El ministro de Economía, Luis Caputo, destacó que la desregulación comercial y la quita de aranceles aduaneros impulsaron un fuerte crecimiento en las ventas oficiales de teléfonos Apple en el país. Tras reunirse con representantes de la firma tecnológica, el funcionario aseguró que el valor al público se redujo hasta quedar apenas un 30% arriba de la referencia de Estados Unidos, un escenario que contrasta con la brecha de casi el 70% que todavía registran las principales tiendas locales.
Las claves de la distorsión de precios
El argumento oficial: La eliminación de tasas de importación a celulares de este año redujo las alícuotas del Estado en un 16% en dos tramos.

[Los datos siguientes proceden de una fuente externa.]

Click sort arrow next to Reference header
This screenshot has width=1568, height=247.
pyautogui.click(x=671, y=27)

La brecha real en góndolas: El valor de venta al público en los locales autorizados en el país es casi un 70% más caro que en el mercado norteamericano.
Desventaja logística: A diferencia de competidores que producen en Tierra del Fuego, Apple debe importar todos sus dispositivos desde China o India.

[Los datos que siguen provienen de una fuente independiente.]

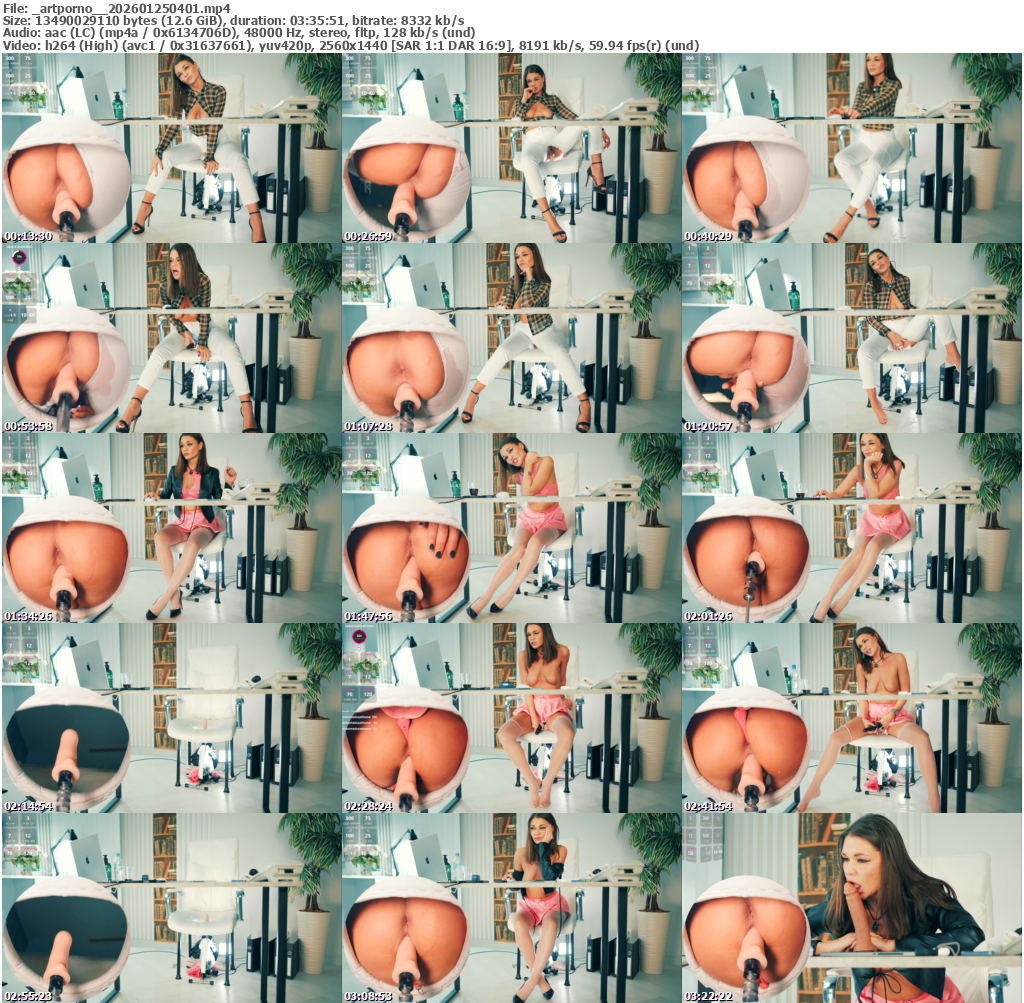Select the thumbnail stamped 01:20:57
1024x1003 pixels.
852,338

El beneficio impositivo resulta clave para las firmas que traen terminales de alta gama armados en el exterior. Al no contar con terminales de ensamblaje en el polo industrial del sur argentino, el ingreso de tecnología dependía exclusivamente de los cupos y aranceles de importación, regulaciones que el Palacio de Hacienda comenzó a desmantelar desde el inicio de la actual gestión.
El mapa de valores: Argentina frente a Estados Unidos
La disparidad entre los cálculos presentados por la cartera económica y la realidad de los mostradores es notoria en los modelos de última generación. Un iPhone 17 Pro Max de 512 GB —el dispositivo tope de gama de la marca— se comercializa en los distribuidores oficiales de Argentina a un promedio que oscila entre los $3,55 millones y los $4 millones, con alternativas de financiación en cuotas.
En los Estados Unidos, ese mismo equipo tiene un precio de lista de 1.399 dólares. Si se toma como referencia una compra realizada en una tienda de Miami (sumando el 7% de tasas estatales), el valor final se consolida en 2,12 millones de pesos si se cuenta con billetes propios en cuenta, o 2,76 millones de pesos en caso de abonar con el denominado “dólar tarjeta”.
Comparativa regional con Chile y Brasil
El análisis de mercado posiciona a la plaza local en los escalones más altos de la región para el consumo tecnológico. Por ejemplo, el modelo estándar iPhone 17 de 256 GB, que en las tiendas oficiales argentinas cuesta entre $2,06 millones y $2,3 millones, exhibe realidades marcadamente opuestas al cruzar las fronteras.
En Chile, un comprador puede adquirir ese mismo dispositivo por 1 millón de pesos chilenos (equivalentes a $1,54 millones), beneficiado por los tratados de libre comercio directos que el país trasandino mantiene con Norteamérica. En la otra vereda se encuentra Brasil, donde el valor al público se sitúa en los 8.000 reales ($2,2 millones), consolidándose históricamente junto con la Argentina como los mercados más costosos del continente para el ecosistema Apple.